## EXERCISE REQUIREMENTS
In the part of the data that opens with the line containing "Find the location" and closes at the end of the data, change "particular" to "specific". Write those lines out again, leaving everything else unchanged.
--- MATERIAL FOR THIS EXERCISE Enclosed Below ---
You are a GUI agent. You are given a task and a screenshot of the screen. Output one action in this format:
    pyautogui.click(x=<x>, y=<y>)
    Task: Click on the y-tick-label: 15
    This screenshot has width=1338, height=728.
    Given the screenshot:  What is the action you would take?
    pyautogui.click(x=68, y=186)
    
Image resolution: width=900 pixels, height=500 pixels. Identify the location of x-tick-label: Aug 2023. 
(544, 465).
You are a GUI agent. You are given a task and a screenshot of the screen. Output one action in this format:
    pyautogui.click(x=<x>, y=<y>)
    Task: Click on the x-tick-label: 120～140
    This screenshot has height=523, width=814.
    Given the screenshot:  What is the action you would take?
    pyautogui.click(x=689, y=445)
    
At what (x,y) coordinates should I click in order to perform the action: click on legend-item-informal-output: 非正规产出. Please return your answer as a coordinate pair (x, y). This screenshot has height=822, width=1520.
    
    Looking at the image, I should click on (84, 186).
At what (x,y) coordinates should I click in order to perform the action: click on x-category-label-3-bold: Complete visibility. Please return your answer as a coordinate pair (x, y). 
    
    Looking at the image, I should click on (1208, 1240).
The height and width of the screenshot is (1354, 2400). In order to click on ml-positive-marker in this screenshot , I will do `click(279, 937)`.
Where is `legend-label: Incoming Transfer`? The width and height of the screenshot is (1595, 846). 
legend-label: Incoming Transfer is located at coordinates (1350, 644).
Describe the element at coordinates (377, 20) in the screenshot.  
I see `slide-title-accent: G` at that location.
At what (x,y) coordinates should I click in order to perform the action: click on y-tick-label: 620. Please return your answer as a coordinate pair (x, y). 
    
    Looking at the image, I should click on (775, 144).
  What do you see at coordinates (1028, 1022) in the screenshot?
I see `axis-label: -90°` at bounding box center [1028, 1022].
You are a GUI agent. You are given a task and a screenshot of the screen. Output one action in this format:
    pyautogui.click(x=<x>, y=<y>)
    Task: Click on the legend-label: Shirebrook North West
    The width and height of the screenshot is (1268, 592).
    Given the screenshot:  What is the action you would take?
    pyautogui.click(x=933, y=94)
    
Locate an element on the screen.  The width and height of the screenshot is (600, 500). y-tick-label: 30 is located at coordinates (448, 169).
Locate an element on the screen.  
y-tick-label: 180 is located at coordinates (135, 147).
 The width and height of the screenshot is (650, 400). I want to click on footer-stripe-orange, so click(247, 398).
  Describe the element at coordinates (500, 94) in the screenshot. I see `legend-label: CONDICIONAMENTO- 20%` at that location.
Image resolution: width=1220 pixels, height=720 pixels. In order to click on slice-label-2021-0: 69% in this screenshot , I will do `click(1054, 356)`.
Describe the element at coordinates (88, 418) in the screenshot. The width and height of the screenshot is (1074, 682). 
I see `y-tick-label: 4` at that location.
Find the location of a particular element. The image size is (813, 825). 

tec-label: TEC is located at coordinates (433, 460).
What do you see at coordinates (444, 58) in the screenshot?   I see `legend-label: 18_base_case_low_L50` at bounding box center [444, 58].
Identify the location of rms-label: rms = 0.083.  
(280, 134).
--- End of Enclosed MATERIAL FOR THIS EXERCISE ---
## COMPLETED TASK
Find the location of a specific element. The image size is (813, 825). 

tec-label: TEC is located at coordinates (433, 460).
What do you see at coordinates (444, 58) in the screenshot?   I see `legend-label: 18_base_case_low_L50` at bounding box center [444, 58].
Identify the location of rms-label: rms = 0.083.  
(280, 134).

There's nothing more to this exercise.